Task instructions: Return all of the data verbatim, dropping any picture.

**** The data ****

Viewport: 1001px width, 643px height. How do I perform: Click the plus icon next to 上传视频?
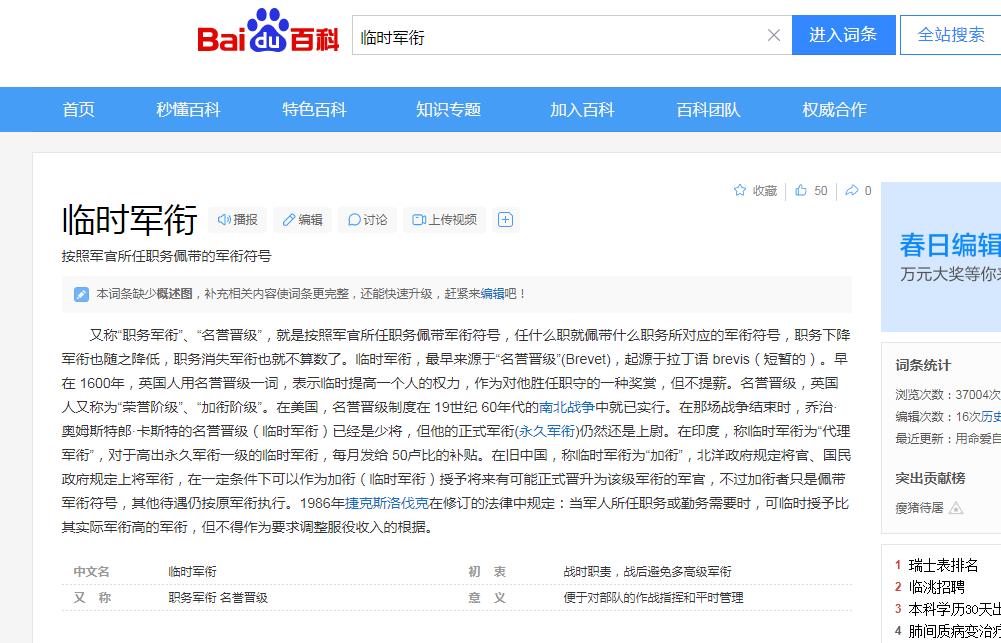505,219
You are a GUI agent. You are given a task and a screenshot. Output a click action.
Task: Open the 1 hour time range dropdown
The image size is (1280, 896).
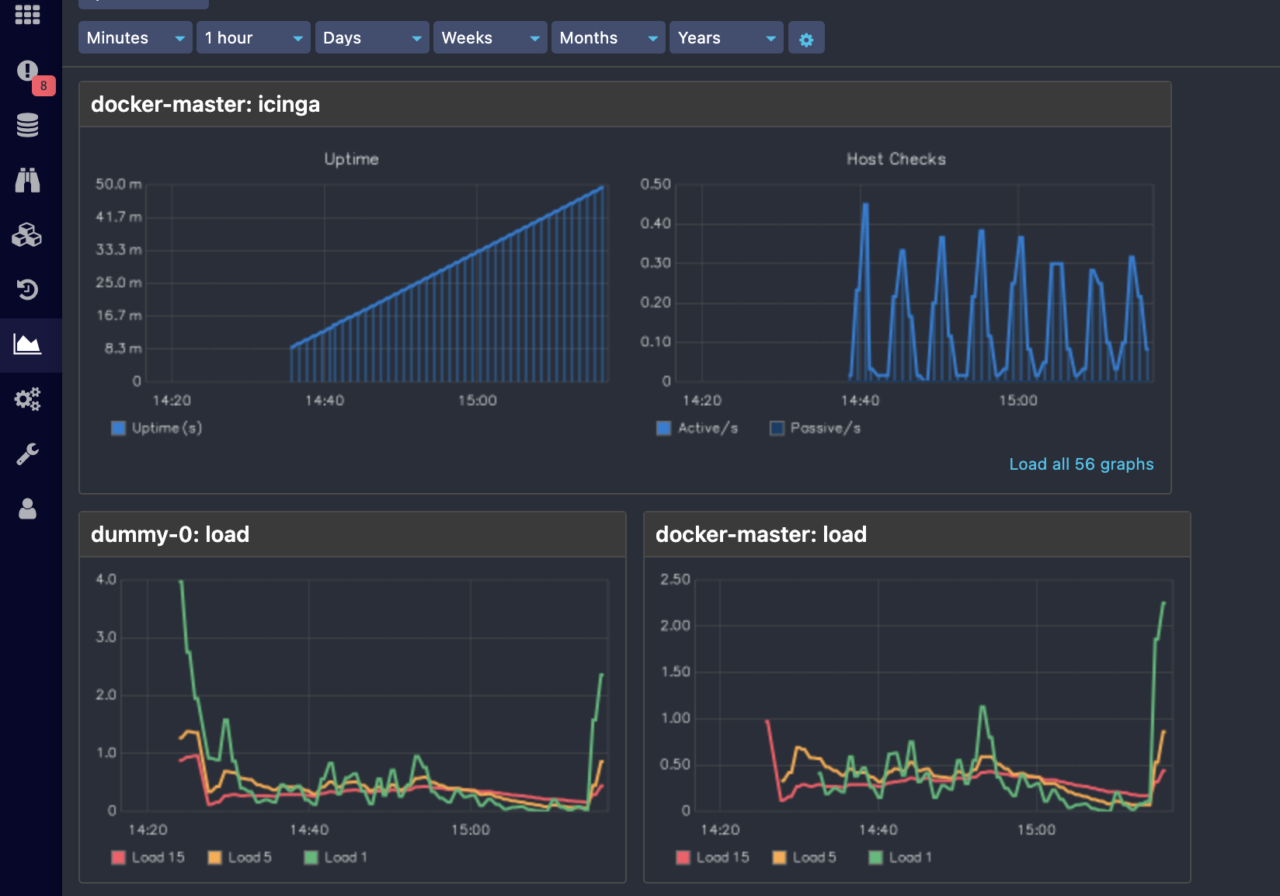click(254, 38)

****

Solution for this task:
Viewport: 1001px width, 643px height. How do I perform: Click the plus icon next to 上传视频?
505,219
You are a GUI agent. You are given a task and a screenshot. Output a click action.
Task: Open the 1 hour time range dropdown
The image size is (1280, 896).
click(254, 38)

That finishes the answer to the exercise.